Se, tal como eu, ficaram céticos quanto a um livro que subverte algumas coisas no clássico Lucky Luke, apresentando o cowboy mais famoso do mundo a deslocar-se numa bicicleta, em vez de no seu célebre e fiel cavalo Jolly Jumper, devo dizer que não há razões para alarme! Não é o Lucky Luke típico – desenganem-se os que acham ou esperam que seja – mas é uma bonita, sentida e, acima de tudo, divertidíssima homenagem a essa figura inesquecível da banda desenhada - e até mesmo da cultura popular -, que é Lucky Luke. Portanto, ponham de lado o ceticismo pois este é um livro que não vão querer deixar de ler!
Mawil, autor alemão que julgo ser inédito em Portugal, mergulhou bem fundo, nas profundezas da sua memória, para aí encontrar as características singulares que fizeram desta série incontornável da banda desenhada franco-belga, aquilo que ela é. E essas características, e de forma muito sucinta, são estas: 1) Lucky Luke é um cowboy solitário; 2) que dispara mais depressa do que a própria sombra; 3) que se mete em diversas aventuras mirabolantes; 4) mas com uma narrativa que sempre se apoia em factos reais. Isto é, há sempre algo histórico, algo real em que a série se baseia para narrar as suas histórias. 5) Por último, todos os livros têm uma vertente muito divertida, com personagens carismáticas e cómicas que ficam célebres junto dos leitores.
Agarrando nestas 5 características, Mawil soube (re)criar um excelente álbum de Lucky Luke, que assenta bem nas tais características nucleares que apontei. Senão vejamos: em Lucky Luke Muda de Sela, 1) o cowboy tem uma aventura bastante solitária em grande parte do livro; 2) são-nos mostradas situações em que relembramos porque é que Luke é o cowboy mais ágil e rápido com a sua pistola; 3) somos introduzidos numa aventura muito louca que atravessa os Estados Unidos da América (ainda por cima, com o protagonista montado numa bicicleta); 4) não esquecendo de introduzir os factos reais na história, ao nível do desenvolvimento das bicicletas, bem como, utilizando duas personagens reais. Finalmente, 5) as novas personagens que aparecem nesta história, são divertidíssimas e bem carismáticas. Et voilà, temos os ingredientes certos para uma boa história de Lucky Luke.

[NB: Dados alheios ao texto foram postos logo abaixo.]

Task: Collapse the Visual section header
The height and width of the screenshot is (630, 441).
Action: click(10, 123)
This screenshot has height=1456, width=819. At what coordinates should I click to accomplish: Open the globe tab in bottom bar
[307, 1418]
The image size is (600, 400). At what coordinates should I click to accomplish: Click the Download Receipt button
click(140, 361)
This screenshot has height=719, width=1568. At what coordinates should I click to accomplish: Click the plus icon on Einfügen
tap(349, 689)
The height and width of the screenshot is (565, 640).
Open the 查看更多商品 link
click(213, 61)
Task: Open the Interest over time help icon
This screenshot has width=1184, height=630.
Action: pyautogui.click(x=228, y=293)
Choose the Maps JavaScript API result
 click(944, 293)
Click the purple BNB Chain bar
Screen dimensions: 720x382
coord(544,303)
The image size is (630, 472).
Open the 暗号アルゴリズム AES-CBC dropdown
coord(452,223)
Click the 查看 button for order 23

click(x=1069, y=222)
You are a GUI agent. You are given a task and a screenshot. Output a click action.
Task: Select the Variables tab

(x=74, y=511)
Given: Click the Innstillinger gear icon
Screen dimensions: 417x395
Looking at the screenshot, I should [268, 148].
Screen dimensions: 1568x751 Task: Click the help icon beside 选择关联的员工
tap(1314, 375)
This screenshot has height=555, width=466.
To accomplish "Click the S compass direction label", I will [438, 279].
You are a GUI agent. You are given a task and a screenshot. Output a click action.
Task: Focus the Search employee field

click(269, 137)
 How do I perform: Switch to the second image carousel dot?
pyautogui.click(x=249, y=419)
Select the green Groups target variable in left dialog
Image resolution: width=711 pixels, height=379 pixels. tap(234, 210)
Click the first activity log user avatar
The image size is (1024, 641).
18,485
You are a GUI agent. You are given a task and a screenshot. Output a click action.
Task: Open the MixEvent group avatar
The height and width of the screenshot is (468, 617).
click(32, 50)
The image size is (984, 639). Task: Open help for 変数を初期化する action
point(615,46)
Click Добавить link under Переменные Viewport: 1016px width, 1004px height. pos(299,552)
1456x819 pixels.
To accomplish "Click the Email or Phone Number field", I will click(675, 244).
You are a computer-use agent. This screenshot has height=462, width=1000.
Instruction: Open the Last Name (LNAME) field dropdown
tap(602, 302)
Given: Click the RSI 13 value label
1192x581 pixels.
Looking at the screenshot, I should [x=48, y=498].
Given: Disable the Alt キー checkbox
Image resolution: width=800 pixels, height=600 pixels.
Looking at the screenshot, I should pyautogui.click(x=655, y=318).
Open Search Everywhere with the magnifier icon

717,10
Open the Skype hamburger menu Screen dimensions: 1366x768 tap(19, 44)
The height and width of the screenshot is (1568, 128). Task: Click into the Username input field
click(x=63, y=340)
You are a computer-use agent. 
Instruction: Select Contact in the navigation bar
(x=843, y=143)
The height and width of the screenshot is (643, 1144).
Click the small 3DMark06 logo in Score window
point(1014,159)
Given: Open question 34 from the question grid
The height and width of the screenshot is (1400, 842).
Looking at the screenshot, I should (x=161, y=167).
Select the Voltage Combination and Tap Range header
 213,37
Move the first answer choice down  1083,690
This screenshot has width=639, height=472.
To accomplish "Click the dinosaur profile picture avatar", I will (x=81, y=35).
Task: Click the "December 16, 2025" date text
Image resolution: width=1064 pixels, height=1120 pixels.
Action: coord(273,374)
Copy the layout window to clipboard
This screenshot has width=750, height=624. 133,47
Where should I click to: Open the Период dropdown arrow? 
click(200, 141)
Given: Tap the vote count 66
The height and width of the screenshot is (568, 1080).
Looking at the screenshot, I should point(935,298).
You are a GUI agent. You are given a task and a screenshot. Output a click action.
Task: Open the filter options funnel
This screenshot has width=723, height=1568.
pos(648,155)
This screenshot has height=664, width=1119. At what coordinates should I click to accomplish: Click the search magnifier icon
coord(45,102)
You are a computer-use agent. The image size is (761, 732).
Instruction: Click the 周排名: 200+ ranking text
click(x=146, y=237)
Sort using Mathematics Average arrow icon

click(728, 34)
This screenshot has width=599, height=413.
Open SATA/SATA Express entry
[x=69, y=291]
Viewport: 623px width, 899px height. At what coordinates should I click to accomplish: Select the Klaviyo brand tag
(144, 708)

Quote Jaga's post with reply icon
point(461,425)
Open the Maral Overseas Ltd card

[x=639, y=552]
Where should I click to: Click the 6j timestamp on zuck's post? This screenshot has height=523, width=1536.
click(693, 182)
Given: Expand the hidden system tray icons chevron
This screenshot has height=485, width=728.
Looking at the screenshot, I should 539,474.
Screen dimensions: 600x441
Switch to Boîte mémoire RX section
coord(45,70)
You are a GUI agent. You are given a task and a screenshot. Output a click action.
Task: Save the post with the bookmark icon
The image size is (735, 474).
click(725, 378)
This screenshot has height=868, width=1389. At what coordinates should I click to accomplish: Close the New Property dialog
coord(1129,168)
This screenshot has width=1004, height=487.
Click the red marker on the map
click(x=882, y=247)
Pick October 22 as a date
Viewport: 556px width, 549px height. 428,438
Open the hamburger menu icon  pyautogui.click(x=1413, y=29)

Nesta aventura, conhecemos o inventor Albert Overman que acaba de inventar uma nova bicicleta, muito diferente das que existiam então – que tinham uma grande roda à frente e outra, bem pequena, atrás – e que decide rumar até São Francisco, onde se realizava a maior corrida de bicicletas de todos os tempos. Com a sua nova bicicleta, que passa a usar uma corrente ente pedais e roda traseira, Overman acredita ter uma invenção que irá mudar para sempre a forma como a sociedade utiliza estes veículos de duas rodas. Eventualmente, o inventor conhece Lucky Luke, que o decide ajudar na sua demanda, mas que, invariavelmente, acaba metido numa grande confusão. Quando dá por ele, o cowboy solitário encontra-se a atravessar a América montado numa bicicleta(!). Se a ideia parece um pouco sem sentido, tendo em conta que, afinal de contas, se trata de um western, devo dizer que Mawil soube arquitetar muito bem o argumento de forma a que, mesmo parecendo absurdo, o leitor aceite e acabe por mergulhar com gosto na história.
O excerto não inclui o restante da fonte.